Hinson, a staunch conservative, was narrowly reelected last year for a second term after he called a surprise news conference to acknowledge that he was one of four men who survived a fatal fire in 1977 that killed nine persons at the Cinema Follies, a homosexual club and theater in Southeast Washington.
Hinson also acknowledged at the press conference that he had been accused of "an obscene act" on the grounds of the Iwo Jima Memorial, an after-dark gathering place here for some homosexuals. Both incidents occurred before his 1978 election. He told the press conference both he and his wife, Cynthia, hoped to "put these incidents behind us -- finally."
Mississippi State GOP Chairman Mike Retzer of Greenville said yesterday, "I think the party was fooled" and called for Hinson's resignation.
On Capitol Hill, meanwhile, House Republican leader Robert Michel of Illinois and two of Hinson's Mississippi Republican colleagues, Sen. Thad Cochran and Rep. Trent Lott said they believe Hinson ought to resign. "It would probably be in the best interest of all concerned if Mr. Hinson resigned his seat and concentrated on the personal problems he faces," Michel said.
Hinson's effort to attribute his problems to emotional and physical stress brought criticism from local and national gay leaders in Washington, who said he should either acknowledge being homosexual openly or deny it.
"Dissociative reaction is absolute meaningless psychiatric gobbledegook [in this case], it's a refusal to face up to oneself as a homosexual," said Franklin E. Kameny, a longtime gay rights advocate. "If Hinson's therapists are any good, they will attempt to bring him around to constructive terms with his homosexuality which is not going to go away."
Steven Endean, lobbyist for the Gay Rights National Lobby, said the arrest "certainly isn't helpful in our effort . . . to insure basic civil rights for all gay persons. Public sex in general is not something this organization approves of." He said, "The thing that bothers me is that 99 out of 100 gay people would not be in that situation, but those 99 are going to be judged based on one."
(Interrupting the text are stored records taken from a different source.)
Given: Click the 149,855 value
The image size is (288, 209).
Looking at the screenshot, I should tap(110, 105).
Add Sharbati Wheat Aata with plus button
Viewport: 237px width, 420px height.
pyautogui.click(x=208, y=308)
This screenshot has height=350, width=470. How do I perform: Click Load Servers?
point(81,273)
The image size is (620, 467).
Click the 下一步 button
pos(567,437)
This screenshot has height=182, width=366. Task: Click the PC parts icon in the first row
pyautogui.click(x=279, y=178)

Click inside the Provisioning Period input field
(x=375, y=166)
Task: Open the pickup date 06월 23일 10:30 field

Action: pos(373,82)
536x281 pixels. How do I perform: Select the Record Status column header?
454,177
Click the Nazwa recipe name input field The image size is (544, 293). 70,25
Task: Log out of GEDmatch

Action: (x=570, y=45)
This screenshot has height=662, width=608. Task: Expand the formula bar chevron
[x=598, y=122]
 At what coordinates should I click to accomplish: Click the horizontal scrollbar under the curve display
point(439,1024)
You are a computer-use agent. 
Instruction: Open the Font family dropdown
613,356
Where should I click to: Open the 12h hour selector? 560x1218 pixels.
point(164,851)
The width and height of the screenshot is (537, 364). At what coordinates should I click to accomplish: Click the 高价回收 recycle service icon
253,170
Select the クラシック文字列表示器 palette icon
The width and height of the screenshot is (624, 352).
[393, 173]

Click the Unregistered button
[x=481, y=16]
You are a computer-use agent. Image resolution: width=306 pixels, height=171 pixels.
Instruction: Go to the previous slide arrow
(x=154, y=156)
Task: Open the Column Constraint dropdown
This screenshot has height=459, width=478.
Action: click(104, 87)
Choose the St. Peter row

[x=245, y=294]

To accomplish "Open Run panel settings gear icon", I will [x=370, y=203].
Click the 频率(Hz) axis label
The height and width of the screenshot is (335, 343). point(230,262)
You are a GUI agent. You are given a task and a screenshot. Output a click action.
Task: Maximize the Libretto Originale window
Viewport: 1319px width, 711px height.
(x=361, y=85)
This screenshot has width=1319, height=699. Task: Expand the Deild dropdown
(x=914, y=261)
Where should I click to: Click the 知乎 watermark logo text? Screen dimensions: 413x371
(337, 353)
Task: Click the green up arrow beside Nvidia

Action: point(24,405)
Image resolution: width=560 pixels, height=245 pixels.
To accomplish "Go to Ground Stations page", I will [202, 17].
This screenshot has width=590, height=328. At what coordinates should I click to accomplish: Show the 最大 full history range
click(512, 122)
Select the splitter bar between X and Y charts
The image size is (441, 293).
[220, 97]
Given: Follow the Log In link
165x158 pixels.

Hinson is the second congressman within six months to be arrested on a charge involving homosexual conduct. Last October, Republican Rep. Robert E. Bauman of Maryland was charged in the District with soliciting a 16-year-old male for sexual purposes. Bauman, a powerful conservative in the House, later agreed to enter a first-offender treatment program. He acknowledged having homosexual tendencies and attributed his problems to alcoholism. He was defeated for reelection in November.
A source close to the Capitol Hill investigation said the restroom was on the sixth floor of the Longworth Building in an isolated area away from most congressional offices. The restroom actually is two rooms, with a 12x12-foot vestibule separating the restroom facility from the hallway.
Capitol police said they placed the restroom under surveillance after receiving complaints that some homosexuals had been using it for sexual liaisons. It is illegal in the District for anyone, heterosexual or homosexual, to commit sodomy.
Capitol Police Deputy Chief Gilbert Abernathy said there was "physical observation" of two incidents Wednesday -- one involving Hinson and the library clerk, the other involving two other persons who also were arrested.